At least when I try to distract my children, I use chocolate.

Ukka, bukka

I said awhile back that I hadn’t been bored since 1983, which was when I graduated from high school. I loathed high school. I thought it was a giant waste of time because I could get straight A’s, even though I never took books home. (I did my assignments sometimes while the teacher took attendance or during my lunch hour in the library.) I had more Important Things To Do, though I hadn’t figured out exactly what those things were.

As it turns out, I understated how boring my days actually are. Repeating the same mundane tasks over and over bores me silly, as do the games and shrieks of toddlers. Washing twenty-seven glasses a day and folding clothes and stepping on Cheerios in the kitchen is dull.

Great stretches of my days are boring, leaving me with nothing to write about beyond, “I woke up at 7:43 a.m.,” and “the three-month old spit up in four places on my blue shirt and I’m still wearing it now.”

But, the boredom is peppered with funny little moments, like yesterday when my husband took our 7-year old son with him to the marsh to release the three captive frogs. My blond son gently freed the frogs and said wistfully, “I’m going to miss those frogs.” Pause. “They grow up so fast.”

My husband reported to me that he couldn’t tell if our son was joking.
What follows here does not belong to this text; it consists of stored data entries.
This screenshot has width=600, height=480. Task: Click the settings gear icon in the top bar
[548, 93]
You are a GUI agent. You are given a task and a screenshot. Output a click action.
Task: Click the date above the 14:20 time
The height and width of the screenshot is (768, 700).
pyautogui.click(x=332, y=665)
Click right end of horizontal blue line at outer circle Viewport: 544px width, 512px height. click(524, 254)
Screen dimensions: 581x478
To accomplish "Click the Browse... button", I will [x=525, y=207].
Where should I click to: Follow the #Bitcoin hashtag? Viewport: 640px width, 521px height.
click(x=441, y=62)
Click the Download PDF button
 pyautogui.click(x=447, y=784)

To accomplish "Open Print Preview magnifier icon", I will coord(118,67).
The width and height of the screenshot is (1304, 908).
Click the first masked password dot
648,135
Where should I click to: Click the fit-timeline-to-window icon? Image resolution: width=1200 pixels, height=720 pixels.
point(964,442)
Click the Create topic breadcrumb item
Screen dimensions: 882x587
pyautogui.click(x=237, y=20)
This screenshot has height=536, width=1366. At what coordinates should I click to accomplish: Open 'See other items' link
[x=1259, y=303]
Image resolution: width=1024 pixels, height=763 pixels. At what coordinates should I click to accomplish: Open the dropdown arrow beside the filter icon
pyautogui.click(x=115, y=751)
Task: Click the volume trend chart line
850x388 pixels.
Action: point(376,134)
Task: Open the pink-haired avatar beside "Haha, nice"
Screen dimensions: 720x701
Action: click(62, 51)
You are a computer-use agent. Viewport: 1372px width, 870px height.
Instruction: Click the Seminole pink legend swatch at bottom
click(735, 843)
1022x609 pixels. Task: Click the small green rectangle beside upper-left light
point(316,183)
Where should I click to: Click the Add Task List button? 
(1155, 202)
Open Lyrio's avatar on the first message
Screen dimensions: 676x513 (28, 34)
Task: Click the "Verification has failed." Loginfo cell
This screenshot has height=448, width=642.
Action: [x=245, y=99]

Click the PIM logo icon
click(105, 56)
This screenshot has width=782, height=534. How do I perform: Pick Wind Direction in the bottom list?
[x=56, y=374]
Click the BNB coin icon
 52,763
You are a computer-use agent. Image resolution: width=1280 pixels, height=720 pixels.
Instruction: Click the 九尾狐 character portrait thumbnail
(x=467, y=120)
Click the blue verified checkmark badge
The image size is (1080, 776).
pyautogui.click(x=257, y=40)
That boy can keep a straight face and sometimes you just can’t tell.

My daughter sings all the time. The tunes are familiar, but the words are often nonsensical. She belts out these words (to the tune of “Twinkle, Twinkle, Little Star”):

Swinkle, swinkle, little star;
How I wonder what you are;
Ukka, bukka, world so high;
Like a diamond in the sky;
Swinkle, swinkle, little star;
Ukka, bukka, world so high;
Like a diamond in the sky . . .

And so on. It’s the song that never ends. My favorite part is the “ukka, bukka.”

She ambles around the house, making up words to songs, cradling her babydolls. And every morning, she greets DaycareKid’s mom or dad with the cheerful promise, “Today, I will not hit [DaycareKid].”

On the way to the store tonight, she yawned and then piped up from the back seat: “I am not tired. I did not yawn.”

And before I put her to bed she says earnestly, “Tonight I will not cry.”

Really, it’s the little things I hope I remember, the sporadic dots of vibrant color in the gray monotony of my day-to-day routine. Because soon, she’ll realize that little stars twinkle up above the world so high and the ukka-bukka will be forgotten like so much dust under the bed.